The answer, of course, is ignorance. I had no idea what I was going to see. All I knew was “new Star Wars.” That’s all I needed to know. Not that I was purposely blinding myself. Far from it. I watched the trailers, I read the sneak-peak info, I… well, that was about it.
Movie-goers today have many tools at their disposal that my younger self lacked. Between Google, Rotten Tomatoes, and YouTube, today’s discerning cinema patron is armed with the full gambit of movie information. There is scarcely a scene they haven’t been able to examine at leisure long before they decide to queue up and hand over their dollars.
It’s strange to think how much the internet culture has changed since Phantom. The Star Wars fiasco came out in 1999, the same year that Rotten Tomatoes debuted (and long before it actually caught on). Wikipedia drew its first breath in 2001. Google wasn’t around until 2004, with YouTube showing up a full year later. Oh, if only I’d had access to such powerful weapons in Days of Yore.
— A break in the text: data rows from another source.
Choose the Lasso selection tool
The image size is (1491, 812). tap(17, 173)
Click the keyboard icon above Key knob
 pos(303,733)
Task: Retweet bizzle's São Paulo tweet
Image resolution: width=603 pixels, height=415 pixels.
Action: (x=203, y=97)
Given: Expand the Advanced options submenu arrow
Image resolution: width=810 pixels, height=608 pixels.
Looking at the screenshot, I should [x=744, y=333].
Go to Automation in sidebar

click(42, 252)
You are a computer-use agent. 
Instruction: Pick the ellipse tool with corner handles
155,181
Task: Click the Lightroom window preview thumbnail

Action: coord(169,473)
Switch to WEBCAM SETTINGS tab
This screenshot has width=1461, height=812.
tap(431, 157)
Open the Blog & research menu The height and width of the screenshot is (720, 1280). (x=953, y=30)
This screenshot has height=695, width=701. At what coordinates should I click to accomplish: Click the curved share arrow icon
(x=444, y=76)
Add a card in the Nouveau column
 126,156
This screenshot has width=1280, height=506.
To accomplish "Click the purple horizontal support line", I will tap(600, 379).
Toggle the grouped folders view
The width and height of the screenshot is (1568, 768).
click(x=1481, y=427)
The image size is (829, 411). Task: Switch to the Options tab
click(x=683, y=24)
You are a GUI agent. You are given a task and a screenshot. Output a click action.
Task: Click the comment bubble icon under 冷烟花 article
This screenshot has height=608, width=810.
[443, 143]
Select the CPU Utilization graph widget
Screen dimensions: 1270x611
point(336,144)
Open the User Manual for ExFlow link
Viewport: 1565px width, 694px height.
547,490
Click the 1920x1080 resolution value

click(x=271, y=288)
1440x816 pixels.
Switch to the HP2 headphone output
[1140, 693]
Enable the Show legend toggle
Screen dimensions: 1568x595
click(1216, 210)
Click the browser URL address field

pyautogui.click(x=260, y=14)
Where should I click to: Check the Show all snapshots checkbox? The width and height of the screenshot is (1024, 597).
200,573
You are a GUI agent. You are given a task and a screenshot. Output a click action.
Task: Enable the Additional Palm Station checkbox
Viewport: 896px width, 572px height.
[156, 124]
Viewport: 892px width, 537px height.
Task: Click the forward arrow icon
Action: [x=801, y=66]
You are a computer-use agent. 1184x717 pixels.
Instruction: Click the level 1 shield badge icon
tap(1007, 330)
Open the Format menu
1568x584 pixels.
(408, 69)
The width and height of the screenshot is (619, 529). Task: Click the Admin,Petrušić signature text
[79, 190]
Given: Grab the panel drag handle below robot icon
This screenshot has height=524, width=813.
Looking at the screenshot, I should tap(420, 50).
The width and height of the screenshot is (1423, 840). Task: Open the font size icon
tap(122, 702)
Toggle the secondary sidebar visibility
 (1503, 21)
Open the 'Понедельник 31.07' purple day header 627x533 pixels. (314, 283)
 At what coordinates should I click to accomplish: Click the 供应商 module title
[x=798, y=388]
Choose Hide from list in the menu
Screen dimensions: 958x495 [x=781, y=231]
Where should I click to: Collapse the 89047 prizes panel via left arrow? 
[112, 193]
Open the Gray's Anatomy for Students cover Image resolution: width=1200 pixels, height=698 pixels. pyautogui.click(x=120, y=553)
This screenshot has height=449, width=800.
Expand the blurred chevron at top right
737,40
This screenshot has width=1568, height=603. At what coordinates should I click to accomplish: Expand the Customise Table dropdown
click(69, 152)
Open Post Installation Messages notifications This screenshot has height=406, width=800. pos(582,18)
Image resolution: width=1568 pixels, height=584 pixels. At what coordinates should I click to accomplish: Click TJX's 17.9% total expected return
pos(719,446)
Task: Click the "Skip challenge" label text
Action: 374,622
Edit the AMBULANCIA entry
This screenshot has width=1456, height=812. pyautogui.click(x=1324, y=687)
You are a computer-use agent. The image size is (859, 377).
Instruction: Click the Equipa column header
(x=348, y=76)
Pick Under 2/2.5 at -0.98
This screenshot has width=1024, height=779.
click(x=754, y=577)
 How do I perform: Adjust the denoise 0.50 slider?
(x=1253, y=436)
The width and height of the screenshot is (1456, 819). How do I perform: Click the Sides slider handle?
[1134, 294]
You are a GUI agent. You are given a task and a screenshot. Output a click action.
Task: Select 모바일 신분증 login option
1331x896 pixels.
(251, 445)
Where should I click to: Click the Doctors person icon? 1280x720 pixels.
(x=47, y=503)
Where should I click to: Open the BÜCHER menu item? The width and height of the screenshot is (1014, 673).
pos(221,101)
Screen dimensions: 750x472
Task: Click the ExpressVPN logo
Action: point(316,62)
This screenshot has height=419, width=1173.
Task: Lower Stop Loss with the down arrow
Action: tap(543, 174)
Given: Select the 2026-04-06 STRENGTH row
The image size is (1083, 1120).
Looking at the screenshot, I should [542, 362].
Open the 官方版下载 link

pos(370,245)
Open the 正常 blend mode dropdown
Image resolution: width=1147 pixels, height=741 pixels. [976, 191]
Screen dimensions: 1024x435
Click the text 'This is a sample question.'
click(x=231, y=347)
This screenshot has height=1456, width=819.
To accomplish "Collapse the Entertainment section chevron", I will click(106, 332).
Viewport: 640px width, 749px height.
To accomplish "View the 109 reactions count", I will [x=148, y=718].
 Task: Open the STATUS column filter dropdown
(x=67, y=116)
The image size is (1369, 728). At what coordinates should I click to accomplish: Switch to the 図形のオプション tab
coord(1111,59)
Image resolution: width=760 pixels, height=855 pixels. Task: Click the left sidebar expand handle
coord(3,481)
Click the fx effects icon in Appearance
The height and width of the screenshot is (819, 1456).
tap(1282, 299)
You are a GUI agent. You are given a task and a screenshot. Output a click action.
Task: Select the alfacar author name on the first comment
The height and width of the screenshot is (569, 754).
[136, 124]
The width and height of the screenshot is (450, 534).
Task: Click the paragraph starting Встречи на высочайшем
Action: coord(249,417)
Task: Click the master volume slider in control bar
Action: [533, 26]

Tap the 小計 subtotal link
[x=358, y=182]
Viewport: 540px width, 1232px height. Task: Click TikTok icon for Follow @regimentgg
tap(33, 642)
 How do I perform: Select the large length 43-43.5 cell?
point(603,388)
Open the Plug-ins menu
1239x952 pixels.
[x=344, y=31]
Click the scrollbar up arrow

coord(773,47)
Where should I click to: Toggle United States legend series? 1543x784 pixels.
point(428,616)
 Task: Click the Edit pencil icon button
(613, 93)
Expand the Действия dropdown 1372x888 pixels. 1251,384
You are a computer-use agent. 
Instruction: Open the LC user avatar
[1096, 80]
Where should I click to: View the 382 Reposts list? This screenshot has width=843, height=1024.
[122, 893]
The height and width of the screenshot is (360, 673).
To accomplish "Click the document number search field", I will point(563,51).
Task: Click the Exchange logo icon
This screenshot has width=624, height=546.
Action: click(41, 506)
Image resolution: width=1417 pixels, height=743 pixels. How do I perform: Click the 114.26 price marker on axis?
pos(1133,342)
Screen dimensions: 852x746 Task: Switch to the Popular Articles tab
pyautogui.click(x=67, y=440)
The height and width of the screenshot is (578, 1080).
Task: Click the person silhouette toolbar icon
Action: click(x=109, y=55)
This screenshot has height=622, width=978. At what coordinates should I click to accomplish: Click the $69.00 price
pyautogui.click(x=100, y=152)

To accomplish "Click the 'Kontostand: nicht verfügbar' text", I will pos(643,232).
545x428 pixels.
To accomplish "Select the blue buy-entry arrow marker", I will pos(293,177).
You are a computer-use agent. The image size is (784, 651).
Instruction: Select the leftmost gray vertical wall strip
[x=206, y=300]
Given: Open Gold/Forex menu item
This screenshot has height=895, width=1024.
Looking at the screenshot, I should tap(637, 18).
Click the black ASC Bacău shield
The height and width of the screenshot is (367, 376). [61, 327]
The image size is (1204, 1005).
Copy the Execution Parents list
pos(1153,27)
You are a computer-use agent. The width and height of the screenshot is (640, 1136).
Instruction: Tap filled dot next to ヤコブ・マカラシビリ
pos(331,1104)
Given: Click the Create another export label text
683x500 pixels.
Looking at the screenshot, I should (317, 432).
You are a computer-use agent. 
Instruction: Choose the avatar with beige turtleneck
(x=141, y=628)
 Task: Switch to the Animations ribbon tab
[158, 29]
I certainly use them now. They allowed me to dodge Avatar, which may have been pretty but was otherwise a train wreck. It was like dating a beautiful dullard—fun for an hour, but agony beyond that. Sherlock Holmes, with its emphasis on action scenes instead of sleuthing, was nimbly avoided as well. The list goes on and on.
Would that it included The Phantom Menace and its evil cousins, Episodes II and III.